Posted by Jo Armstrong, ecancer
Beverly Biller, Massachusetts General Hospital, USA
The goal of treatment of Cushing's disease is to normalise cortisol levels. However, current treatment options are limited and are associated with a variety of drug related adverse events and relapse. There are no approved medical therapies for Cushing's disease, and the efficacy of medical treatments that are used is limited, highlighting the unmet need in these patients.

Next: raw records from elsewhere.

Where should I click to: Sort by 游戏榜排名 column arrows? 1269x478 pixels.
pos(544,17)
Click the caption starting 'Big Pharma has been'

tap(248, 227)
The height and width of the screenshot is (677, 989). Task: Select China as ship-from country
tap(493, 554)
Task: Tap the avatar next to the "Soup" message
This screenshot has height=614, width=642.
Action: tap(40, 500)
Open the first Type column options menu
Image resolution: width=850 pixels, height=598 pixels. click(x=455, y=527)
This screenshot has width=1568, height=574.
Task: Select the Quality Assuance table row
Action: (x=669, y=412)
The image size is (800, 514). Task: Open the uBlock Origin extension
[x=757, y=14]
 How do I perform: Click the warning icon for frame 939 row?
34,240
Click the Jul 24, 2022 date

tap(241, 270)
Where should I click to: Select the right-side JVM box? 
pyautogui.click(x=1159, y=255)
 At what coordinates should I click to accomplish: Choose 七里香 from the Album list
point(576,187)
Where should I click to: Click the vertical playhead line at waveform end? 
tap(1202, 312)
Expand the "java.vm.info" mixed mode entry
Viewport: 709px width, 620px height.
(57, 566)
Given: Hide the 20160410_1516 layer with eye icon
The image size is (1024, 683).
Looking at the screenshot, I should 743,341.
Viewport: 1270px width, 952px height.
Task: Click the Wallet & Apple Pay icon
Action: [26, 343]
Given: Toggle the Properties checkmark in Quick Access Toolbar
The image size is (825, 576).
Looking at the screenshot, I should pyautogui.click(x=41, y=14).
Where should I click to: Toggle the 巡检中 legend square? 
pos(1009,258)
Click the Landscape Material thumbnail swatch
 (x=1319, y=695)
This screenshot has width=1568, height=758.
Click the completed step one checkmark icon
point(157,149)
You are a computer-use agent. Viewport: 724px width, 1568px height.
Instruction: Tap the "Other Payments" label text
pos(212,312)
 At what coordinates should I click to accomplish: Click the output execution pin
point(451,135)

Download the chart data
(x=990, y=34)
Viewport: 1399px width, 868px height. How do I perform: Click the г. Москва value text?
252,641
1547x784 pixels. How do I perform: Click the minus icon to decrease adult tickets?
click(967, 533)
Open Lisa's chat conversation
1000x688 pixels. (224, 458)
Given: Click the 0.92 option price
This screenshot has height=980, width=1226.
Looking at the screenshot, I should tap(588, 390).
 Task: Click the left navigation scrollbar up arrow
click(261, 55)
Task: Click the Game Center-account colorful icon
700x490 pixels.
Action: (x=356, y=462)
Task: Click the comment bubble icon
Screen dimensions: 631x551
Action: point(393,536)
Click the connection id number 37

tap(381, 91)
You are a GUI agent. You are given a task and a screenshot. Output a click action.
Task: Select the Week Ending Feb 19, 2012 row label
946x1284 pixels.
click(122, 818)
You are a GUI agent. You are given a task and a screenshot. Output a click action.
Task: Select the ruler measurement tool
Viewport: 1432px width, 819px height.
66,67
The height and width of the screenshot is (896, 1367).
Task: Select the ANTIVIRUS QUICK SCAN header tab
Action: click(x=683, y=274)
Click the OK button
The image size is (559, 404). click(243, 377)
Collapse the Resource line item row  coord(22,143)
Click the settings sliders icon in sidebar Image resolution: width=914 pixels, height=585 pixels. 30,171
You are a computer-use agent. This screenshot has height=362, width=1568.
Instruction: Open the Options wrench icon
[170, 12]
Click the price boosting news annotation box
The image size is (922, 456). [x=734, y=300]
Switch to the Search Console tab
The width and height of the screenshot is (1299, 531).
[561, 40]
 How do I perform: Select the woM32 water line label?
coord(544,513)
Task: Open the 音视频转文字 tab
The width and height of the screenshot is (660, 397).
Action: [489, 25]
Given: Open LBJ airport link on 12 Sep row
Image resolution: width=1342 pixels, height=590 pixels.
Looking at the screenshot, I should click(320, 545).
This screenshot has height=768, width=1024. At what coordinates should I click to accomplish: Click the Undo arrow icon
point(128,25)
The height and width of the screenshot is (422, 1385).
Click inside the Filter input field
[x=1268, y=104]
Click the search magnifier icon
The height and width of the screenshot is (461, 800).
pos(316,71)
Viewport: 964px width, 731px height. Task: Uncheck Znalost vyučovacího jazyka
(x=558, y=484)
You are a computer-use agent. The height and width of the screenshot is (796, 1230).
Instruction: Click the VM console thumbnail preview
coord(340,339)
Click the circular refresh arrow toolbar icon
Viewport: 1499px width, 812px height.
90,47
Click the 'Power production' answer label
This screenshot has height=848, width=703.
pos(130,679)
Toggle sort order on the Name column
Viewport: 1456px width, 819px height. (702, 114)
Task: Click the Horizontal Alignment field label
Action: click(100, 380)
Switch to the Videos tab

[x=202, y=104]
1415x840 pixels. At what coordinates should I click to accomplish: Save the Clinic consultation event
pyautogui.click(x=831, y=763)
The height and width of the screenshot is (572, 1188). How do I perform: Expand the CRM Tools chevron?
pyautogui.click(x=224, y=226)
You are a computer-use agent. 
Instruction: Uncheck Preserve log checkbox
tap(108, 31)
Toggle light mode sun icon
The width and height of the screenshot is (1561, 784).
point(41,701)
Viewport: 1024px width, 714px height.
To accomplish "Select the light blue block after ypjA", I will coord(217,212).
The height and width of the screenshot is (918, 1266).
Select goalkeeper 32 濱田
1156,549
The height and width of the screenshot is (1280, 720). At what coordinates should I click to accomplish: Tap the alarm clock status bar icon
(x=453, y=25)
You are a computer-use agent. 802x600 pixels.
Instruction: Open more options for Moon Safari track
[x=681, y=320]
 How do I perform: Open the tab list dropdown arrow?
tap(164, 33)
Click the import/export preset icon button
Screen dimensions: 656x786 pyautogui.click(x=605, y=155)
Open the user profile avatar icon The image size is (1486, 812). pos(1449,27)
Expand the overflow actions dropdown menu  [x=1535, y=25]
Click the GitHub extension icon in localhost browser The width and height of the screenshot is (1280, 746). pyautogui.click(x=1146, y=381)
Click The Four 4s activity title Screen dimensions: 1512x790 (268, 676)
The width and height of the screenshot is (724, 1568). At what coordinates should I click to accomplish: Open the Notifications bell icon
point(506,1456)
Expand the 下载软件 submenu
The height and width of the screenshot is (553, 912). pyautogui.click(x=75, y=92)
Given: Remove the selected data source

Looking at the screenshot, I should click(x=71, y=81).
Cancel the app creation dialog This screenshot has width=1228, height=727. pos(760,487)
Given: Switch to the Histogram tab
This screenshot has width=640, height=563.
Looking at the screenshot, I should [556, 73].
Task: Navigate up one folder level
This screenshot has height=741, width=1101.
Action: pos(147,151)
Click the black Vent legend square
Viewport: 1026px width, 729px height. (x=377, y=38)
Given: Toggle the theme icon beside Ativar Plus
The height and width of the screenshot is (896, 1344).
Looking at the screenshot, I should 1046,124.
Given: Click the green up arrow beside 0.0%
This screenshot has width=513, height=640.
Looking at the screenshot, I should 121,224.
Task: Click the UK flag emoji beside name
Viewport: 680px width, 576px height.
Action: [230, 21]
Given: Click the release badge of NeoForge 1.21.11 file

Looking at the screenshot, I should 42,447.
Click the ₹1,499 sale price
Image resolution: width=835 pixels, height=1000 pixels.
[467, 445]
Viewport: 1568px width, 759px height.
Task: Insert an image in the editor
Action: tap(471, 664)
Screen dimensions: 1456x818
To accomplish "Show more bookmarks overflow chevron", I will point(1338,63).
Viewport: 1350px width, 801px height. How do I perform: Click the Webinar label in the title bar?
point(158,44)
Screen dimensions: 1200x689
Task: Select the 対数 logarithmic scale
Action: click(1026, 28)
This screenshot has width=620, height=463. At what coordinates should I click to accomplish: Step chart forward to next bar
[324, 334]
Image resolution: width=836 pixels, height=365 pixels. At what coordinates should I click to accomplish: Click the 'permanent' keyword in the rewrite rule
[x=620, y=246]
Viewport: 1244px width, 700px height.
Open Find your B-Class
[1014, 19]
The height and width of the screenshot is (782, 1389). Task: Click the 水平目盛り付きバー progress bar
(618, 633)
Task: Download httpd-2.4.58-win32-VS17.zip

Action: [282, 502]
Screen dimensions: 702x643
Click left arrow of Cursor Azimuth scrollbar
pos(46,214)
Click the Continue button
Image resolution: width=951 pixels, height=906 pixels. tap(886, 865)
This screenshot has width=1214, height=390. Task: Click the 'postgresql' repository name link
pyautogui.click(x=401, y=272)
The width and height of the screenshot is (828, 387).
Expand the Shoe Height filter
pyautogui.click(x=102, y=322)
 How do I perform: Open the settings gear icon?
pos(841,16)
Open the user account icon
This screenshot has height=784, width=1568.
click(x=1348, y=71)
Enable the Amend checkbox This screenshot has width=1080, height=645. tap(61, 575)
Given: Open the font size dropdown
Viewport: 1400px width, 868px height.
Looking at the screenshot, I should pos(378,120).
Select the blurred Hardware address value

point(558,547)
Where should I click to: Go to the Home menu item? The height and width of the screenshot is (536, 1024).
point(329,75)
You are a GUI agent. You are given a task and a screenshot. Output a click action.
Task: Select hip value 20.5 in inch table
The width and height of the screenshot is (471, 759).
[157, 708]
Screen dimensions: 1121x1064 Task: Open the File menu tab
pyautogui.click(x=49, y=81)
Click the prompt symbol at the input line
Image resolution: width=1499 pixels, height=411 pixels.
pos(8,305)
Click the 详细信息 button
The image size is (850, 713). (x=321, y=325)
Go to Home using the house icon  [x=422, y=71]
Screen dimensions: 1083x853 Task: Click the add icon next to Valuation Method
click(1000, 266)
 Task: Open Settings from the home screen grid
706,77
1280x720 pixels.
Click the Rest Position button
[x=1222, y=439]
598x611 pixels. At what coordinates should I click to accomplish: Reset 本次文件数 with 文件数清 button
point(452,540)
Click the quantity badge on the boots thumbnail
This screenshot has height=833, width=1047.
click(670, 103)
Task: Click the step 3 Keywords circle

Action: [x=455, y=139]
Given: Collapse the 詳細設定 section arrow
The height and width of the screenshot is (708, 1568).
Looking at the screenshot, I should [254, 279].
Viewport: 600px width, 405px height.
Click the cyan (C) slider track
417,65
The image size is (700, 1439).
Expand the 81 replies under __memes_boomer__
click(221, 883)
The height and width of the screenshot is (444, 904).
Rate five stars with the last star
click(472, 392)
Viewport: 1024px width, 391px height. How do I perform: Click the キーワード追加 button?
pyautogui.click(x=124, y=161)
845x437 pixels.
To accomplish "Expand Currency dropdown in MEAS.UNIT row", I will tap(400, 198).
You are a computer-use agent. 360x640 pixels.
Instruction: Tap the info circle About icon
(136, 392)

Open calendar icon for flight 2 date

Of great benefit would be a pituitary-directed medical treatment which targets the underlying cause of ACTH hypersecretion. There are a number of agents under investigation for the treatment of Cushing's disease, including pituitary targeted drugs and drugs targeting blockade of the glucocorticoid receptor.
Pasireotide, a new investigational drug with multi-serotonin subtype receptor affinity, is a pituitary targeted medical therapy that has been associated with rapid normalisation of UFC levels in a small number of patients in a Phase II study of patients with Cushing's disease. This has led to a Phase III, randomised, double-blind, multicentre study, the initial results of which were presented at ENEA 2010. This ongoing clinical trial is the largest study to evaluate a medical therapy in this patient population. After 6 months of treatment with pasireotide 600 or 900 µg sc bid, 14.6% and 26.3% of patients with moderate to severe hypercortisolism achieved UFC ≤ULN. At 12 months, 13.4% and 25.0% patients achieved UFC ≤ULN. Overall, there was a rapid and sustained improvement in clinical signs and symptoms from baseline, as well as improvements in patient health related quality of life. Around 50% of patients at ≥1.5 to <2 ULN achieved UFC ≤ULN with 900 at 6 months. In addition, systolic and diastolic blood pressure and weight improved in line with the decline in cortisol levels. Non-responding patients, based on UFC levels, were identified early after treatment initiation, which may be clinically useful for identifying patients inappropriate for this therapy.
With the exception of hyperglycaemia, the safety profile of pasireotide was similar to that of other somatostatin analogues. As expected with an active agent in Cushing's disease, some patients experienced symptoms of hypocortisolism, which was adequately managed in patients by decreasing the dose of pasireotide.